For those unfamiliar with what I'm talking about, pick a genre you love and choose the ‘poppiest’ band from that group. You will likely say something along the lines of ’Well I loved all the early stuff, but I don't like the new album’. This is the situation with the Suffolk five piece.

The first song, "Exquisite Torments Await”, begins with David Lynch-like white noise before nosediving into Hammer Horror Black Metal. Sounding somewhat operatic Emperor and Gary Numan (bizarrely), this opener sets the tone. "Heartbreak and Séance” starts like Iron Maiden being thrown towards a black hole, speeding around the collapsed star, at light speed.

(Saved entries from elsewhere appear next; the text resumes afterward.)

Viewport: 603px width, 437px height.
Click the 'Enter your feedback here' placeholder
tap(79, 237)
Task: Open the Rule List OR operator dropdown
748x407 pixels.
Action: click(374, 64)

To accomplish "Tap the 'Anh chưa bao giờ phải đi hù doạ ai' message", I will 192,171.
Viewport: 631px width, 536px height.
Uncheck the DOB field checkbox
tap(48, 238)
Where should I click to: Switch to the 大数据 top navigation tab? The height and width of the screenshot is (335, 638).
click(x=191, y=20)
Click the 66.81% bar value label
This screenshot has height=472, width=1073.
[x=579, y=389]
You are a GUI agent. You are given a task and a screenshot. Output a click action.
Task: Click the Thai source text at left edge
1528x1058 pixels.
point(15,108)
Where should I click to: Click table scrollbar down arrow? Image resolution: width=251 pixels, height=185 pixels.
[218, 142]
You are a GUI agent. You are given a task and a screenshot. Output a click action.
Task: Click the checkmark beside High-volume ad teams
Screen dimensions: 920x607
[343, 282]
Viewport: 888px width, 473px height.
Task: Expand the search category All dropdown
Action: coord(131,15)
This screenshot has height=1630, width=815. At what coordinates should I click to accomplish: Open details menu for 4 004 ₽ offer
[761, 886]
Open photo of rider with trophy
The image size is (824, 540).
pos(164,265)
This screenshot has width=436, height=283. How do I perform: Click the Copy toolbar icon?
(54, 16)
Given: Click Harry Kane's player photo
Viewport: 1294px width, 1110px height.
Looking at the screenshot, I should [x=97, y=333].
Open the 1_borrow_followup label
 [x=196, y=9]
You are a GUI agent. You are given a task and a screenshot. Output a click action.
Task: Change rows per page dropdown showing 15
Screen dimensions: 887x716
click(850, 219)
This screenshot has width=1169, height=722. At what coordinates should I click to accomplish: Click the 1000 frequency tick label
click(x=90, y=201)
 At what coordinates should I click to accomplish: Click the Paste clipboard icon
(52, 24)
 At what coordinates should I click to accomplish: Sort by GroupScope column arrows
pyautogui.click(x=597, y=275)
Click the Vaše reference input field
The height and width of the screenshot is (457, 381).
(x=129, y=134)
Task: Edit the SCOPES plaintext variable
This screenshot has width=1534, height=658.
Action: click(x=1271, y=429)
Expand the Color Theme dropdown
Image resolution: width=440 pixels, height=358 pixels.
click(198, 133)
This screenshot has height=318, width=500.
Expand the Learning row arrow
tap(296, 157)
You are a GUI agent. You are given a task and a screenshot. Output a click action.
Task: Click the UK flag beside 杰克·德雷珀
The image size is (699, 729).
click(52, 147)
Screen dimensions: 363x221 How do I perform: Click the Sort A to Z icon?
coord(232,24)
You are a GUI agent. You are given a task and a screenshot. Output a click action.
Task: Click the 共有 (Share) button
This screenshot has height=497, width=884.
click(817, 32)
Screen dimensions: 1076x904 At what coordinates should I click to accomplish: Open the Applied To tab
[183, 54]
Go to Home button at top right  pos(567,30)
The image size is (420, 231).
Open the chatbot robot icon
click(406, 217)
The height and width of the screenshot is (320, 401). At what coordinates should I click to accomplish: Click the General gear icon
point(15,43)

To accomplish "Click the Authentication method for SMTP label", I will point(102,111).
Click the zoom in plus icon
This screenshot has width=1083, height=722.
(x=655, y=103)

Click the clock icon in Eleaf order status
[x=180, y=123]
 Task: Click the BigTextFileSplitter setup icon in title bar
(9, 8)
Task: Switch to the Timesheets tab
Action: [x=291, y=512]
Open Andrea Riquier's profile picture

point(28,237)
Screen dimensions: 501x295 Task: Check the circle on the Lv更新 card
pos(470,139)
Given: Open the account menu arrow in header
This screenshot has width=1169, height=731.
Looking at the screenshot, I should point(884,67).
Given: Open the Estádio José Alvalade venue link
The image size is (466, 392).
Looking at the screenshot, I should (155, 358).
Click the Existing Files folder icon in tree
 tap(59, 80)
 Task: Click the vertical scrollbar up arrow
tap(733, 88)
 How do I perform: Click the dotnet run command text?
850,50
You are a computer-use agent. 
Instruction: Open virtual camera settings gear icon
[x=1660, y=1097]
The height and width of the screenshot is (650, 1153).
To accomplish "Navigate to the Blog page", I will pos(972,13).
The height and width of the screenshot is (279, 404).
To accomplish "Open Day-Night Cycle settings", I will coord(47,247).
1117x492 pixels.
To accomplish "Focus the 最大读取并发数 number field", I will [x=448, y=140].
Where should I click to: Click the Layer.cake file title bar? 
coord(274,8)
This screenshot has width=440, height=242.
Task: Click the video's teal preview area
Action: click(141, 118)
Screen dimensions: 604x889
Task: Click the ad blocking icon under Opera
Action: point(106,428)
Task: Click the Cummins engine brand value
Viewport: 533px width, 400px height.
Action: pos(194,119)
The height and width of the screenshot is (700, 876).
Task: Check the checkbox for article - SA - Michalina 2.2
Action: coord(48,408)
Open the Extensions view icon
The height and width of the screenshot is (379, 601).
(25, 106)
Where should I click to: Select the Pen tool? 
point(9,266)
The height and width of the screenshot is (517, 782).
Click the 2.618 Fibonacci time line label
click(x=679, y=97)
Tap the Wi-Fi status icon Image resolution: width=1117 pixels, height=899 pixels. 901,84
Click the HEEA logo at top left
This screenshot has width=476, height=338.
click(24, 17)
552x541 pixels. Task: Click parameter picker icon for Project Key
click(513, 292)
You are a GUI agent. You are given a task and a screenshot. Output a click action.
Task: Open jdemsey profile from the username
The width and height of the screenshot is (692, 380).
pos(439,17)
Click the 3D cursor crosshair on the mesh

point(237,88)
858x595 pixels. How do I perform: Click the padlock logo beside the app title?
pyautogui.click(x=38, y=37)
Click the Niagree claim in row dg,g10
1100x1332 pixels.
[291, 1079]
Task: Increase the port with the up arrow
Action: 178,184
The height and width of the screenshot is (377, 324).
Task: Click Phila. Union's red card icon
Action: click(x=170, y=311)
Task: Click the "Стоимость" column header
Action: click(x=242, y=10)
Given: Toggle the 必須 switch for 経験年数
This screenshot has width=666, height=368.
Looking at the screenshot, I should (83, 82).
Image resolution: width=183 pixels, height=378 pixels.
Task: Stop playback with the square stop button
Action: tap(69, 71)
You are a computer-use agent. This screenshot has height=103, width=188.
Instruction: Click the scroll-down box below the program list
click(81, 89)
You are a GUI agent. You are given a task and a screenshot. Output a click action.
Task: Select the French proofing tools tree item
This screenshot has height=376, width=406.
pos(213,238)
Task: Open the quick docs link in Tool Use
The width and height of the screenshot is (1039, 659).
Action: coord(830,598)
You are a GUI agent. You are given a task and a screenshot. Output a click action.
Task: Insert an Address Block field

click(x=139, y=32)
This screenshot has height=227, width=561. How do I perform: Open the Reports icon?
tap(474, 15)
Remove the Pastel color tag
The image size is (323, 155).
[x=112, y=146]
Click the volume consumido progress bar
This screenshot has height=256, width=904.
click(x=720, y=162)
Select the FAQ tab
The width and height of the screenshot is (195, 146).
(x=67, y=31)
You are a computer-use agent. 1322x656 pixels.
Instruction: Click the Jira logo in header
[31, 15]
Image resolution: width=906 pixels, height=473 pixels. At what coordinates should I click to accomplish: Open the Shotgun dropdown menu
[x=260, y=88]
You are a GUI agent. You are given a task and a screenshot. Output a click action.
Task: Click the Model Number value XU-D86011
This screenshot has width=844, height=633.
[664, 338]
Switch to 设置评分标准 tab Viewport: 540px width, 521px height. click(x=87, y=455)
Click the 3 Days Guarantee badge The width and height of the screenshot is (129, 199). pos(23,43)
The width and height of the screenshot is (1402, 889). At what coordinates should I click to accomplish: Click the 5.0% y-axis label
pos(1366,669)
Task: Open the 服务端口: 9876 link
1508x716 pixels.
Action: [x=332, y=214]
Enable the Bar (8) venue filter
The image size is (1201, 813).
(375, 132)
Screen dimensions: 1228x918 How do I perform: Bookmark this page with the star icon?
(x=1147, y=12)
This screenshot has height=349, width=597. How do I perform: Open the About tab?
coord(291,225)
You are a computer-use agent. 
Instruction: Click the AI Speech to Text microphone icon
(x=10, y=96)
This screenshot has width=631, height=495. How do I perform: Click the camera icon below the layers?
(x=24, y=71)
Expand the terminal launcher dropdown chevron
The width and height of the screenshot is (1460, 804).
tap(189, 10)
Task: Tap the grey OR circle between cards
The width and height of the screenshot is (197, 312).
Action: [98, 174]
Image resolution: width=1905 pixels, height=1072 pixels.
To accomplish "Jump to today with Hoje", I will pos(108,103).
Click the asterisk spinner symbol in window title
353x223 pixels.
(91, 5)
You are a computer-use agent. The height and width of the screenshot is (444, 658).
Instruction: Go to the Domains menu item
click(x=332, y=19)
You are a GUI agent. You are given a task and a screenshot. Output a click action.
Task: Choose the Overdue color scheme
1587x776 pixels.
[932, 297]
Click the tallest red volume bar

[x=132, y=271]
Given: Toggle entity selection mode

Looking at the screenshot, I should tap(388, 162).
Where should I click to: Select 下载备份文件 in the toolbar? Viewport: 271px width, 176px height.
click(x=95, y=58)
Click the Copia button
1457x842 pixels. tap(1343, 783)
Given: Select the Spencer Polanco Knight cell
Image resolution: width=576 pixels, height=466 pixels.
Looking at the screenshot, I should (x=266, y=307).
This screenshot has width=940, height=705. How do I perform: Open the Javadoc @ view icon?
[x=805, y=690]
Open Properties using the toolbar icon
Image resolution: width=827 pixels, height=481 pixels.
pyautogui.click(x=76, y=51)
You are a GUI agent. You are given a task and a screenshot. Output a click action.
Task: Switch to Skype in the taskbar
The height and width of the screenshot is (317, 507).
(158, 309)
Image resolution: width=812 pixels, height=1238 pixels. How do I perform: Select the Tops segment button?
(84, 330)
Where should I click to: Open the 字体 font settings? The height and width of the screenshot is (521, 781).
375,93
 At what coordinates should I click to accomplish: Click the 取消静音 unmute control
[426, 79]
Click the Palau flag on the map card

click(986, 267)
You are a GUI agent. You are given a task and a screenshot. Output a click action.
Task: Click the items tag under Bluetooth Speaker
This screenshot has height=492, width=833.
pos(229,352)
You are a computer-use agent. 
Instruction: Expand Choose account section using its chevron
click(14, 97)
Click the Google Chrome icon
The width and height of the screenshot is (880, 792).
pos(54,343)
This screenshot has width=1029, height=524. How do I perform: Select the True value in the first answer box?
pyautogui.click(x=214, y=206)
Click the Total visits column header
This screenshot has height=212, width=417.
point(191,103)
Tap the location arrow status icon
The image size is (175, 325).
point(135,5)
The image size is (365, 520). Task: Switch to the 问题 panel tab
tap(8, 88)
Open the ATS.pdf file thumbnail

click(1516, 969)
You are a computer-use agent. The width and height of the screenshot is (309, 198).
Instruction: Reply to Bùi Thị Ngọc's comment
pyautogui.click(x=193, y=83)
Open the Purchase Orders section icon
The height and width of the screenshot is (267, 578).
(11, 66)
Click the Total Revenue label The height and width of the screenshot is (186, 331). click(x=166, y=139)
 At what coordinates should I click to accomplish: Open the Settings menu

The song then breaks down and mutates into a weird homunculus concoction; aspects of Cathedral and 80s goth come out, backed by a ‘copy and paste’ job of Type O Negative. “Achingly Beautiful” incorporates every Heavy Metal trademark and clique and then sped up by 1000x, one can hear Rock ’n’ Roll and D-beat rhythms behind the machine like drumming. Filth’s attempts to ape Walpole and Shelley feel a little cheesy and camp. Lyrics such as “Awaken, forsaken, by others so taken as prey” feel a little bit more Christopher Lee and Peter Cushing than the classic gothic fictional writers. That said, it is nice to hear (frontman) Dani Filth on top form, his icy howls and shrieks send shivers down my spine and many others.

”The Seductiveness Of Decay” starts off like old school Avenged Sevenfold albeit before they turned into Guns N' Roses (sorry A7X). This tune mutates into an 80s Thrash track albeit in war paint and black mascara; satisfying both Maiden and Slayer fans. It should be noted that this particular track (and the record as a whole) is incredibly shred heavy. I would go as far as to say that the 80s palm-muting, and Kerry King approved hammer-ons, are all over the shop; one suspects that guitar heroes, more interested in cut off denim and patches, will chose this particular motif over the gothic interior. The last tune "Death And The Maiden” cools the blast beats and slows the records ‘gravitational pull’. This is our ‘slow’ song, well, ‘slow’ for Cradle, we still get hot jets and icy chills. This closer is a little bit more groovy and, dare I say it, a little bit more ‘apathetic’ thematically. Filth croons ‘I spy the spreading fear, that crawls wormlike, this ageing mask of time’. With this in mind, one cant help but imagine some bored demon or a depressed deity, obsessed with time, death and, as per with most Cradle songs, sex.

The unfortunate thing is, despite the sheer power, technically dexterity and the humongous concepts hidden within the album, Filth and the boys will never be able to return to the Black-Metal underground.

However, one feels that it is not always the best thing to try and seek appeasement from peers and contemporaries when you break out of the scene. Why should these (now) older statesman remain loyal to the zealots, especially given their flirtations with mainstream media and Hollywood. This album is not concerned with all that palaver. And like the band, the record is content with the juxtaposition placed between ‘underground credential’ and mass appeal. While Cryptoriana lacks the inter-dimensional, Lovecraftian mythos of 'Midian', it still betters the more commercially successful 'Nymphetamine'.